Naquela semana que passei em Mormanno, procurei algumas coisas que fossem paralelas ao cotidiano e que tiveram convivência no nosso meio. Os homens, por exemplo, vão para a missa de paletó e gravata – era um hábito dos italianos de Poções. O aproveitamento das áreas dos pomares com culturas diversificadas. Os passeios noturnos de casais nos passeios da Rua da Itália. O rigor no horário das refeições e outros tantos paralelos.

A cidade tem características bem próprias à sua cultura. Fundada no século VII, ela fica no alto de uma montanha. Naturalmente se defendia de invasões. As casas são disformes, aparentemente velhas por fora, mas de extremo conforto no interior. Os aposentados, que representam 40% da população, recebem U$ 1,200 e as mulheres que tiveram atividades no lar U$ 600 cada.

O trânsito na cidade é muito interessante. Tem apenas uma rua principal que não dá para passar mais que dois carros por vez. Existe uma grande quantidade de Fiat´s de 500cc próprios para circularem pelas outras ruas. Quem estaciona em local proibido tem o carro preso e rebocado, sem perdão, numa cidade de pouco mais de 4.000 habitantes onde todos se conhecem.

A economia da cidade é definida no “pezzo”, um grande banco de cimento, ao lado da Catedral, onde os homens sentam-se e comercializam o vinho que ainda vai ser produzido. Também se discute futebol e política, paixões daquele povo.

Nesta semana, precisamente o dia 15 de agosto será feriado nacional na Itália. Em Mormanno, festeja-se a Festa dell´Assunta. Esse dia é chamado de Ferragosto, o mais importante do ano. É a nossa Festa do Divino.

A coluna dessa semana é dedicada à “memória italiana” na nossa cidade e as poucas culturas ainda remanescentes.

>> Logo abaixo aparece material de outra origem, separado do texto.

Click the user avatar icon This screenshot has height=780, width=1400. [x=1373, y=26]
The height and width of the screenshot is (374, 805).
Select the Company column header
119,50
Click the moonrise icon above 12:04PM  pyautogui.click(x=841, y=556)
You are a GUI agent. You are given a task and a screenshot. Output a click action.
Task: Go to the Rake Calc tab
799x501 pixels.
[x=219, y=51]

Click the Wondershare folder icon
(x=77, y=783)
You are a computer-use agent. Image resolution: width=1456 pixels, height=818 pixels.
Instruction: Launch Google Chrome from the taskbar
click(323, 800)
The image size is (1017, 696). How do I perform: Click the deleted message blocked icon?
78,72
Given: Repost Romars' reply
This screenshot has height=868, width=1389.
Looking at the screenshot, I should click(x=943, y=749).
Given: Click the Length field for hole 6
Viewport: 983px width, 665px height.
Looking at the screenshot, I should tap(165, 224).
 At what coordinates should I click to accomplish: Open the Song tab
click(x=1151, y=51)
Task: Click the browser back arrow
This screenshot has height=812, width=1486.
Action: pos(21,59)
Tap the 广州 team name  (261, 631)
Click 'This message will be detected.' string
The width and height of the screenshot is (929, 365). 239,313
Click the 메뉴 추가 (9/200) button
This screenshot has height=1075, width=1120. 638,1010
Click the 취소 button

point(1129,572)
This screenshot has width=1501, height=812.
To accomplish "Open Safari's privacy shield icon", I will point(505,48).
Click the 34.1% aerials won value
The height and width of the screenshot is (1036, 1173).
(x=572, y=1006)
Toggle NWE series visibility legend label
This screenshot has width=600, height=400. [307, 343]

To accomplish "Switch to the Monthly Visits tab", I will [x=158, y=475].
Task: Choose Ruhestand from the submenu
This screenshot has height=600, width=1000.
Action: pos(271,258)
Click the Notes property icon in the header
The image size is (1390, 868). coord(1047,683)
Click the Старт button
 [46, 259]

Aos italianos de todas as regiões que escolheram Poções como terra natal e aos mormannolos e descendentes, autenticamente representados ainda por Francesca Fasano Sarno e os seus filhos Fidélis (Fidelão), Vincenzo e Maria Teresa. Michele e Sola. Um pouco mais longe, mas com os corações voltados para Poções estão Pepponi e Dr. Antônio Libonati em Salvador e Nunzia Libonati no Rio de Janeiro.

Também dedicada aos meus filhos Ricardo e Carla, que neste dia 15 estarão em Mormanno, abrindo a convivência com a nova geração, resgatando e atualizando a ligação com o passado.